— What this task involves —
Express every line of the data below as a JSON list of strings, with one string per line and blank lines omitted.

____________

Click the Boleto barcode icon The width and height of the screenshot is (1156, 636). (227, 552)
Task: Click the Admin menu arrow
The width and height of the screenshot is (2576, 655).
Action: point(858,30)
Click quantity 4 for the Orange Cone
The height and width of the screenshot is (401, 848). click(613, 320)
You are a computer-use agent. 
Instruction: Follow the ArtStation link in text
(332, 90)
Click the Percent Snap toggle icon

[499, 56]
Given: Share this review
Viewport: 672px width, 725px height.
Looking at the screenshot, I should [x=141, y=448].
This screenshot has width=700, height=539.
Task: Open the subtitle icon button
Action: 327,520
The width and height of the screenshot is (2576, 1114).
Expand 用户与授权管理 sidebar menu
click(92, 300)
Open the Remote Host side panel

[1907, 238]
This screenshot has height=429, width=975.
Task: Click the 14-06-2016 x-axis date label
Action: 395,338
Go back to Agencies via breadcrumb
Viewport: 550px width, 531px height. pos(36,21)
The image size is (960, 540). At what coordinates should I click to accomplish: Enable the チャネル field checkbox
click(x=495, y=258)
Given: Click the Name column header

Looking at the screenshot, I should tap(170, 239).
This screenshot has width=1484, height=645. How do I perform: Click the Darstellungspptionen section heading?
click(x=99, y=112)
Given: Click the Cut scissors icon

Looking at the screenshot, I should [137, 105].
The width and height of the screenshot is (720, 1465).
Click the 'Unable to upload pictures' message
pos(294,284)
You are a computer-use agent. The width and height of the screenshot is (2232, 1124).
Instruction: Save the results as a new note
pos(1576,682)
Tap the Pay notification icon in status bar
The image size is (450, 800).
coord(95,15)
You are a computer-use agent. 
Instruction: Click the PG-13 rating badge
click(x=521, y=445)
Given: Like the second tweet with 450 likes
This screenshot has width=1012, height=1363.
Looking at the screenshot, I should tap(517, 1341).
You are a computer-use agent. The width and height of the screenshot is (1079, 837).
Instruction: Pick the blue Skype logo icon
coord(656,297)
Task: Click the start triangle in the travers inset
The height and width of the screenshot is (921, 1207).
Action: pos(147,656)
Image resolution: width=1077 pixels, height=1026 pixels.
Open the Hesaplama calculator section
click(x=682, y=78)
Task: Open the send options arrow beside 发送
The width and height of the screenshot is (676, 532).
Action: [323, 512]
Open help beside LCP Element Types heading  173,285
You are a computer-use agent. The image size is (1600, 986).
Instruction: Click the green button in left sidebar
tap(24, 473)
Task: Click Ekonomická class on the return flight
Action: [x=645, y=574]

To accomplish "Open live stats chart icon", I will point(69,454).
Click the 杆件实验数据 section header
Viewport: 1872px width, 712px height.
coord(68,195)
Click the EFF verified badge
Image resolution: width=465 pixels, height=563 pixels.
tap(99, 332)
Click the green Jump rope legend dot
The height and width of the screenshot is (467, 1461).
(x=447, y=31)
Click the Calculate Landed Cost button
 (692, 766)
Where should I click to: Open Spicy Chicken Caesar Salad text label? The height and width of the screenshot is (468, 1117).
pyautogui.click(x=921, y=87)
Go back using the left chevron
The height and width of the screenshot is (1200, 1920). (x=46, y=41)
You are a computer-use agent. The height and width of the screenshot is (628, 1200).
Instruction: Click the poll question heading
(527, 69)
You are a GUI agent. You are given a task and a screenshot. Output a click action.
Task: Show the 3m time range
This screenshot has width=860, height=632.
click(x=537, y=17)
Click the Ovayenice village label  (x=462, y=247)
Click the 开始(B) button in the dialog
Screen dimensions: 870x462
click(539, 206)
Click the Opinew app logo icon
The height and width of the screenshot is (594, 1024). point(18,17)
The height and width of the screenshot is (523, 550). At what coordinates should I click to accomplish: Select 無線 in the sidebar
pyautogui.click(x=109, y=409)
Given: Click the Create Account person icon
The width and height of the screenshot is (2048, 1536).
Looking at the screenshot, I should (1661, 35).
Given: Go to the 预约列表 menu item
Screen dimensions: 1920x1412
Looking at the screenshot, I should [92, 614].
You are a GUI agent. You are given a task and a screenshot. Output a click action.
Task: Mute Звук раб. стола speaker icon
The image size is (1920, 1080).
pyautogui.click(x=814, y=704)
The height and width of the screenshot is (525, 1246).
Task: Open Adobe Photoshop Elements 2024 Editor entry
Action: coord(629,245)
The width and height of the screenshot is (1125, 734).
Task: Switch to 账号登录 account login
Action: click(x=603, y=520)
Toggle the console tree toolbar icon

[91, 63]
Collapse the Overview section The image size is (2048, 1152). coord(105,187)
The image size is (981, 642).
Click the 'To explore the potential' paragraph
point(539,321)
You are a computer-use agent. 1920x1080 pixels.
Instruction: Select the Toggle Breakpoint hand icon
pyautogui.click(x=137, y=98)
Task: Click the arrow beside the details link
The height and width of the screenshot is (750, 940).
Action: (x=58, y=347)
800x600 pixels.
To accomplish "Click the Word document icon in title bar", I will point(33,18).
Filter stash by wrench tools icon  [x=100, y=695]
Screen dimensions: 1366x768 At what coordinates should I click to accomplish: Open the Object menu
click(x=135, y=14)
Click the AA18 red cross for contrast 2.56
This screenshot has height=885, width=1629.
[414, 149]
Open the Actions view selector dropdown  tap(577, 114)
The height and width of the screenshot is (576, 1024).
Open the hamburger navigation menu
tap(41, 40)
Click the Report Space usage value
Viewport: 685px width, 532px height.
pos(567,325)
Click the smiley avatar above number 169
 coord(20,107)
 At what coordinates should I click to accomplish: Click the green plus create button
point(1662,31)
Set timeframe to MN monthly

____________

— Problem solution —
[
  "Click the Boleto barcode icon The width and height of the screenshot is (1156, 636). (227, 552)",
  "Task: Click the Admin menu arrow",
  "The width and height of the screenshot is (2576, 655).",
  "Action: point(858,30)",
  "Click quantity 4 for the Orange Cone",
  "The height and width of the screenshot is (401, 848). click(613, 320)",
  "You are a computer-use agent. ",
  "Instruction: Follow the ArtStation link in text",
  "(332, 90)",
  "Click the Percent Snap toggle icon",
  "[499, 56]",
  "Given: Share this review",
  "Viewport: 672px width, 725px height.",
  "Looking at the screenshot, I should [x=141, y=448].",
  "This screenshot has width=700, height=539.",
  "Task: Open the subtitle icon button",
  "Action: 327,520",
  "The width and height of the screenshot is (2576, 1114).",
  "Expand 用户与授权管理 sidebar menu",
  "click(92, 300)",
  "Open the Remote Host side panel",
  "[1907, 238]",
  "This screenshot has height=429, width=975.",
  "Task: Click the 14-06-2016 x-axis date label",
  "Action: 395,338",
  "Go back to Agencies via breadcrumb",
  "Viewport: 550px width, 531px height. pos(36,21)",
  "The image size is (960, 540). At what coordinates should I click to accomplish: Enable the チャネル field checkbox",
  "click(x=495, y=258)",
  "Given: Click the Name column header",
  "Looking at the screenshot, I should tap(170, 239).",
  "This screenshot has width=1484, height=645. How do I perform: Click the Darstellungspptionen section heading?",
  "click(x=99, y=112)",
  "Given: Click the Cut scissors icon",
  "Looking at the screenshot, I should [137, 105].",
  "The width and height of the screenshot is (720, 1465).",
  "Click the 'Unable to upload pictures' message",
  "pos(294,284)",
  "You are a computer-use agent. The width and height of the screenshot is (2232, 1124).",
  "Instruction: Save the results as a new note",
  "pos(1576,682)",
  "Tap the Pay notification icon in status bar",
  "The image size is (450, 800).",
  "coord(95,15)",
  "You are a computer-use agent. ",
  "Instruction: Click the PG-13 rating badge",
  "click(x=521, y=445)",
  "Given: Like the second tweet with 450 likes",
  "This screenshot has width=1012, height=1363.",
  "Looking at the screenshot, I should tap(517, 1341).",
  "You are a computer-use agent. The width and height of the screenshot is (1079, 837).",
  "Instruction: Pick the blue Skype logo icon",
  "coord(656,297)",
  "Task: Click the start triangle in the travers inset",
  "The height and width of the screenshot is (921, 1207).",
  "Action: pos(147,656)",
  "Image resolution: width=1077 pixels, height=1026 pixels.",
  "Open the Hesaplama calculator section",
  "click(x=682, y=78)",
  "Task: Open the send options arrow beside 发送",
  "The width and height of the screenshot is (676, 532).",
  "Action: [323, 512]",
  "Open help beside LCP Element Types heading  173,285",
  "You are a computer-use agent. The image size is (1600, 986).",
  "Instruction: Click the green button in left sidebar",
  "tap(24, 473)",
  "Task: Click Ekonomická class on the return flight",
  "Action: [x=645, y=574]",
  "To accomplish \"Open live stats chart icon\", I will point(69,454).",
  "Click the 杆件实验数据 section header",
  "Viewport: 1872px width, 712px height.",
  "coord(68,195)",
  "Click the EFF verified badge",
  "Image resolution: width=465 pixels, height=563 pixels.",
  "tap(99, 332)",
  "Click the green Jump rope legend dot",
  "The height and width of the screenshot is (467, 1461).",
  "(x=447, y=31)",
  "Click the Calculate Landed Cost button",
  " (692, 766)",
  "Where should I click to: Open Spicy Chicken Caesar Salad text label? The height and width of the screenshot is (468, 1117).",
  "pyautogui.click(x=921, y=87)",
  "Go back using the left chevron",
  "The height and width of the screenshot is (1200, 1920). (x=46, y=41)",
  "You are a computer-use agent. The height and width of the screenshot is (628, 1200).",
  "Instruction: Click the poll question heading",
  "(527, 69)",
  "You are a GUI agent. You are given a task and a screenshot. Output a click action.",
  "Task: Show the 3m time range",
  "This screenshot has width=860, height=632.",
  "click(x=537, y=17)",
  "Click the Ovayenice village label  (x=462, y=247)",
  "Click the 开始(B) button in the dialog",
  "Screen dimensions: 870x462",
  "click(539, 206)",
  "Click the Opinew app logo icon",
  "The height and width of the screenshot is (594, 1024). point(18,17)",
  "The height and width of the screenshot is (523, 550). At what coordinates should I click to accomplish: Select 無線 in the sidebar",
  "pyautogui.click(x=109, y=409)",
  "Given: Click the Create Account person icon",
  "The width and height of the screenshot is (2048, 1536).",
  "Looking at the screenshot, I should (1661, 35).",
  "Given: Go to the 预约列表 menu item",
  "Screen dimensions: 1920x1412",
  "Looking at the screenshot, I should [92, 614].",
  "You are a GUI agent. You are given a task and a screenshot. Output a click action.",
  "Task: Mute Звук раб. стола speaker icon",
  "The image size is (1920, 1080).",
  "pyautogui.click(x=814, y=704)",
  "The height and width of the screenshot is (525, 1246).",
  "Task: Open Adobe Photoshop Elements 2024 Editor entry",
  "Action: coord(629,245)",
  "The width and height of the screenshot is (1125, 734).",
  "Task: Switch to 账号登录 account login",
  "Action: click(x=603, y=520)",
  "Toggle the console tree toolbar icon",
  "[91, 63]",
  "Collapse the Overview section The image size is (2048, 1152). coord(105,187)",
  "The image size is (981, 642).",
  "Click the 'To explore the potential' paragraph",
  "point(539,321)",
  "You are a computer-use agent. 1920x1080 pixels.",
  "Instruction: Select the Toggle Breakpoint hand icon",
  "pyautogui.click(x=137, y=98)",
  "Task: Click the arrow beside the details link",
  "The height and width of the screenshot is (750, 940).",
  "Action: (x=58, y=347)",
  "800x600 pixels.",
  "To accomplish \"Click the Word document icon in title bar\", I will point(33,18).",
  "Filter stash by wrench tools icon  [x=100, y=695]",
  "Screen dimensions: 1366x768 At what coordinates should I click to accomplish: Open the Object menu",
  "click(x=135, y=14)",
  "Click the AA18 red cross for contrast 2.56",
  "This screenshot has height=885, width=1629.",
  "[414, 149]",
  "Open the Actions view selector dropdown  tap(577, 114)",
  "The height and width of the screenshot is (576, 1024).",
  "Open the hamburger navigation menu",
  "tap(41, 40)",
  "Click the Report Space usage value",
  "Viewport: 685px width, 532px height.",
  "pos(567,325)",
  "Click the smiley avatar above number 169",
  " coord(20,107)",
  " At what coordinates should I click to accomplish: Click the green plus create button",
  "point(1662,31)",
  "Set timeframe to MN monthly"
]